DOCUMENT SECTION:
Conditions treated by the Single Ventricle Service

The Single Ventricle Service looks after children with the following conditions:

Double Inlet Ventricle

Double Inlet Ventricle is a condition where both upper filling chambers (atria) pump blood into one of the pumping chambers (ventricle), resulting in one larger ventricle and one small ventricle.

Read more about Double Inlet Ventricle on the British Heart Foundation's website.

Ebstein Anomaly

Ebstein's anomaly is a condition in which the valve on the right side of the heart (the tricuspid valve), which separates the right atrium and right ventricle, doesn't develop properly.

This means blood can flow the wrong way within the heart, and the right ventricle may be smaller and less effective than normal.

Hypoplastic Left Heart Syndrome

Hypoplastic left heart syndrome is a condition where the left lower pumping chamber (left ventricle) of the heart does not develop properly so is much smaller than usual. The mitral valve between the left ventricle and the upper left filling chamber (left atrium) is often closed or very small

Read more about Hypoplastic left heart syndrome on the British Heart Foundation's website.

Pulmonary Atresia with Intact Ventricular Septum

Pulmonary atresia with intact ventricular septum is comprised of two main abnormalities. The pulmonary valve, which allows blood to flow from the heart into the lungs, is completely blocked. Additionally, the right ventricle, which pumps blood to the lungs, has not developed as normal. This means that oxygen cannot be delivered to the body the way it should.

Read more about Pulmonary atresia with intact ventricular septum on the British Heart Foundation's website.

Shone's Complex

Shone's complex is a congenital heart defect that affects how blood flows into and out of the left side of the heart. It consists of multiple abnormalities that result in blood being unable to flow through the left side, causing symptoms of congestive heart failure.

Tricuspid Atresia

Tricuspid atresia is a condition in which the valve linking the right ventricle and the right atrium (tricuspid valve) is closed or missing, resulting in a small right ventricle.

Read more about Tricuspid atresia on the British Heart Foundation's website.

Unbalanced atrioventricular septal defect (AVSD)

An atrioventricular septal defect results in a is a large hole between the upper filling chambers (atria) and the lower pumping chambers (ventricles) of the heart. There is also only one valve between the atria and ventricles instead of two. In some children, either the right or the left side of the heart may be underdeveloped. This is known as an unbalanced AVSD.  

Read more about Unbalanced atrioventricular septal defect on the British Heart Foundation's website.

Conditions with two ventricles

The Single Ventricle Service also looks after children with two adequate ventricles, which cannot be separated surgically. This includes the following conditions:

  • Atrioventricular septal defect with AV valve straddle
  • Criss-cross heart
  • Complex heterotaxy

Further information

For more information about these conditions, please see the fact sheet on the British Heart Foundation's website.

Please note, this list is not exhaustive and the team looks after children with other specialised conditions which may not be listed on this page.

EXTRACTED DATA:
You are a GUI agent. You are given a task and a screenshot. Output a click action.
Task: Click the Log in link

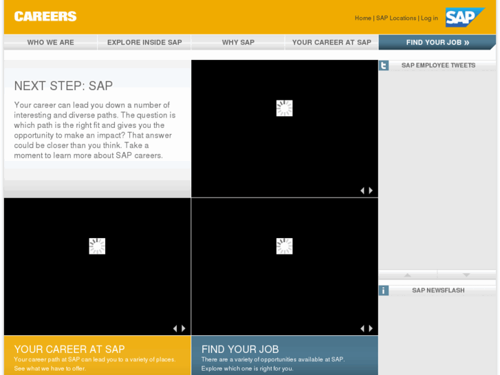point(429,18)
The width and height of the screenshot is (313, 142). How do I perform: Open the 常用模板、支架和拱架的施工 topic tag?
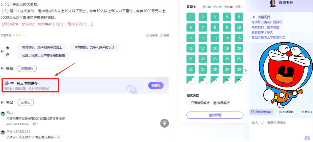42,47
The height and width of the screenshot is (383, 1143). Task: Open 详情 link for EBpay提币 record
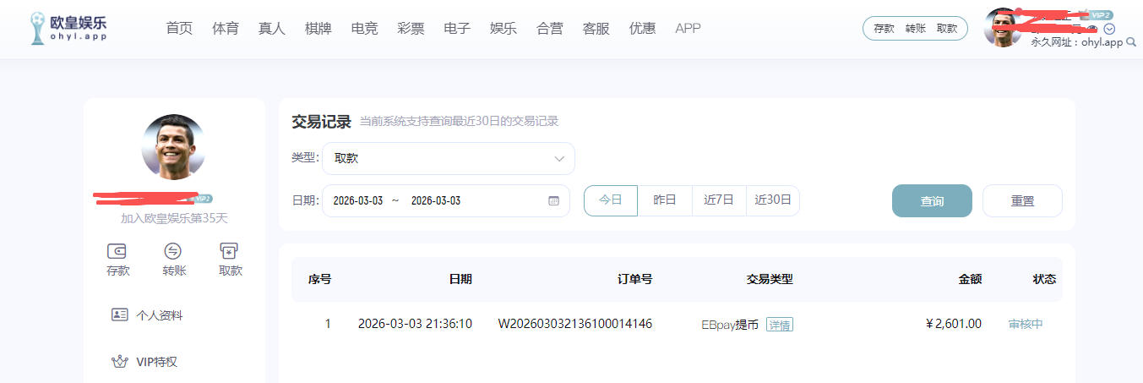[x=780, y=325]

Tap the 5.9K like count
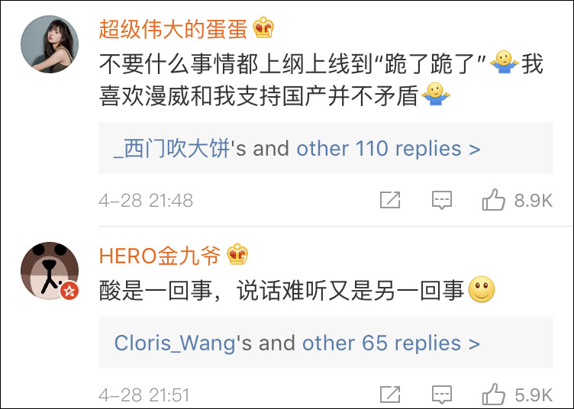click(534, 395)
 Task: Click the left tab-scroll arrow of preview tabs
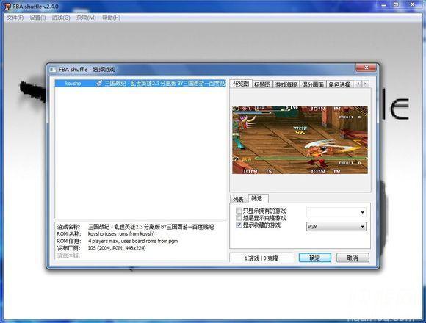point(358,84)
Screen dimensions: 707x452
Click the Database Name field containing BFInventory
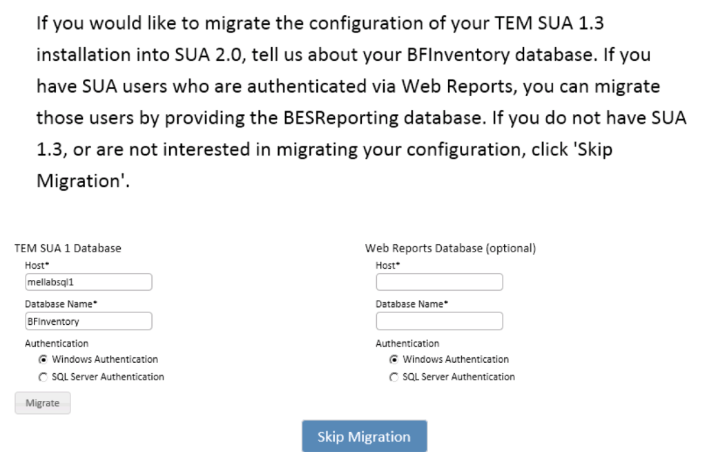[x=88, y=321]
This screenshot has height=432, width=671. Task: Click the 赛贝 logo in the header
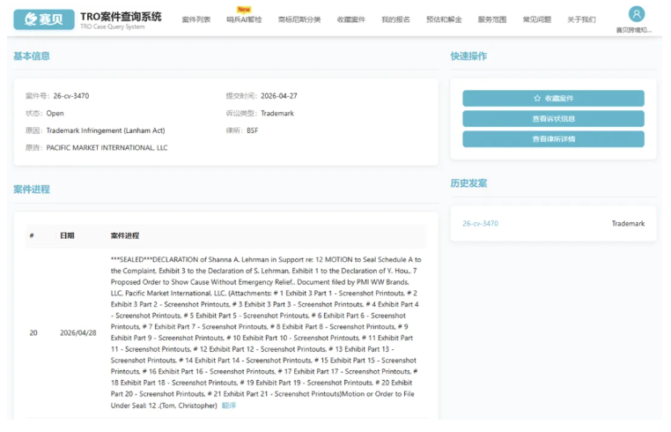(44, 19)
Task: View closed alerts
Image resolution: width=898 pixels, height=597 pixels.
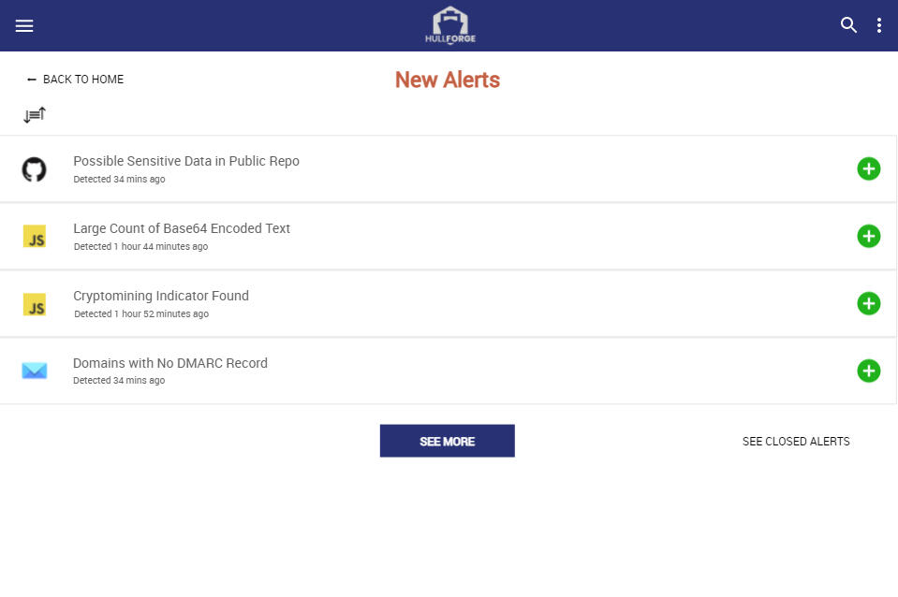Action: 796,442
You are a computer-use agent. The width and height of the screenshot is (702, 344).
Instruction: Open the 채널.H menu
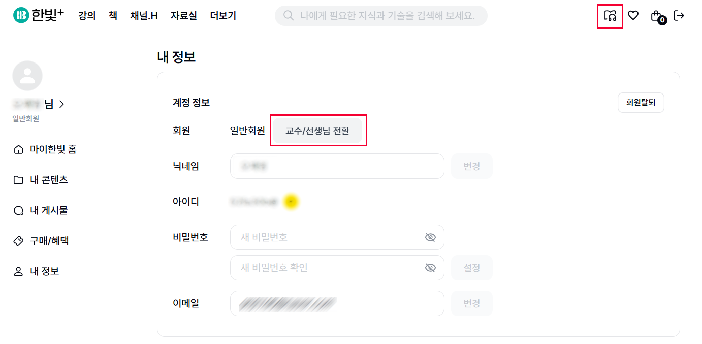coord(144,16)
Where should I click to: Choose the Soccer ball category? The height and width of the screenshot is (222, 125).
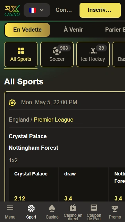coord(57,54)
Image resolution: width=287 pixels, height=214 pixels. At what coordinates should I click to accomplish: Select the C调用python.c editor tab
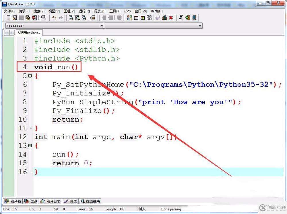29,32
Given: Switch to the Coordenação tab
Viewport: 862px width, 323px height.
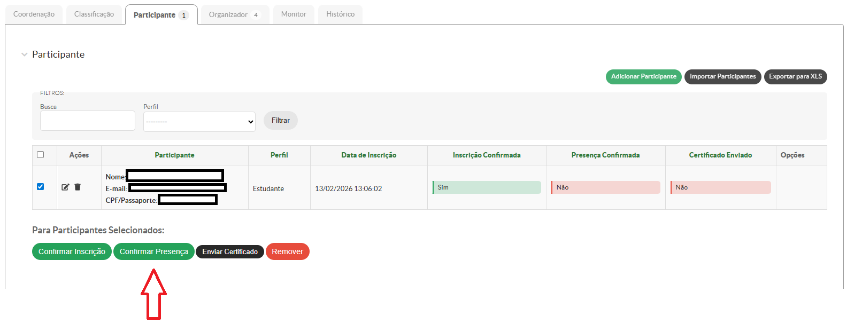Looking at the screenshot, I should tap(34, 14).
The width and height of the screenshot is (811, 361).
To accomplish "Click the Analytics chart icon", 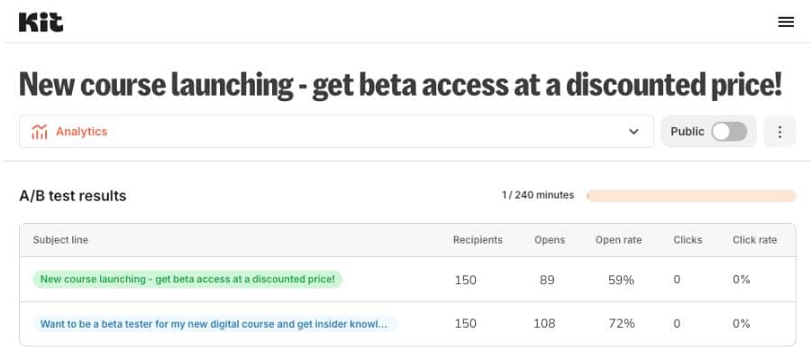I will tap(40, 132).
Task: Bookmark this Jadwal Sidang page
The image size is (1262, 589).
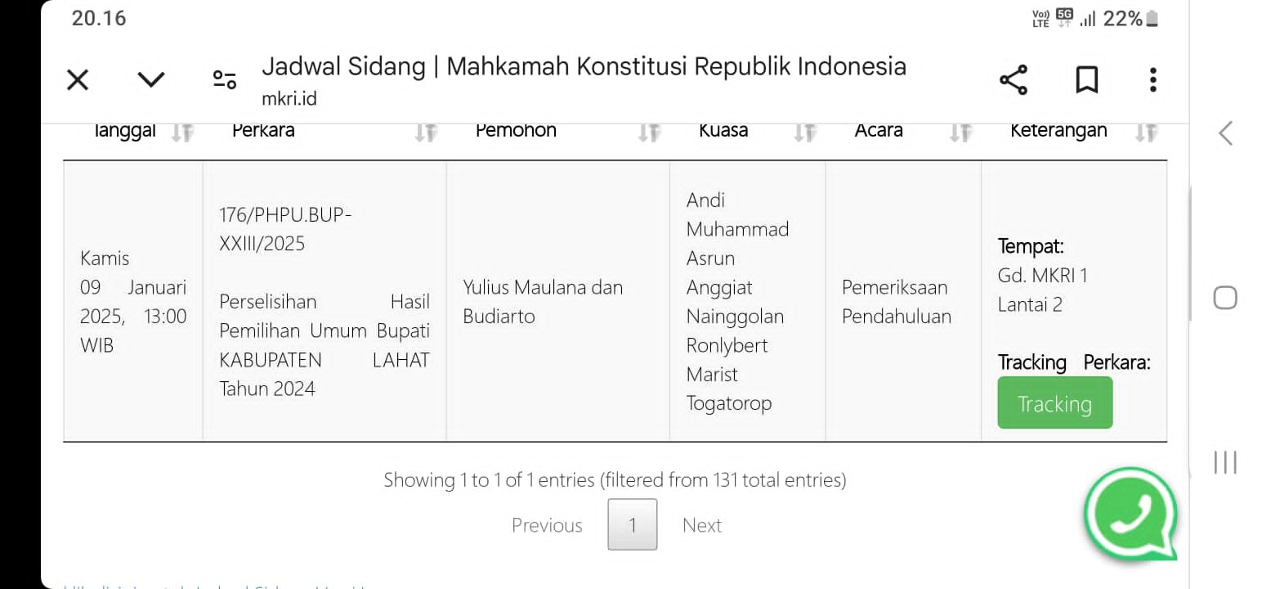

TASK GOAL: Reproduce the passage from the text on single ventricle conditions, starting at "The Single Ventricle Service also" and ending at "on this page.".

RESPONSE TO THIS EXERCISE:
The Single Ventricle Service also looks after children with two adequate ventricles, which cannot be separated surgically. This includes the following conditions:

  • Atrioventricular septal defect with AV valve straddle
  • Criss-cross heart
  • Complex heterotaxy

Further information

For more information about these conditions, please see the fact sheet on the British Heart Foundation's website.

Please note, this list is not exhaustive and the team looks after children with other specialised conditions which may not be listed on this page.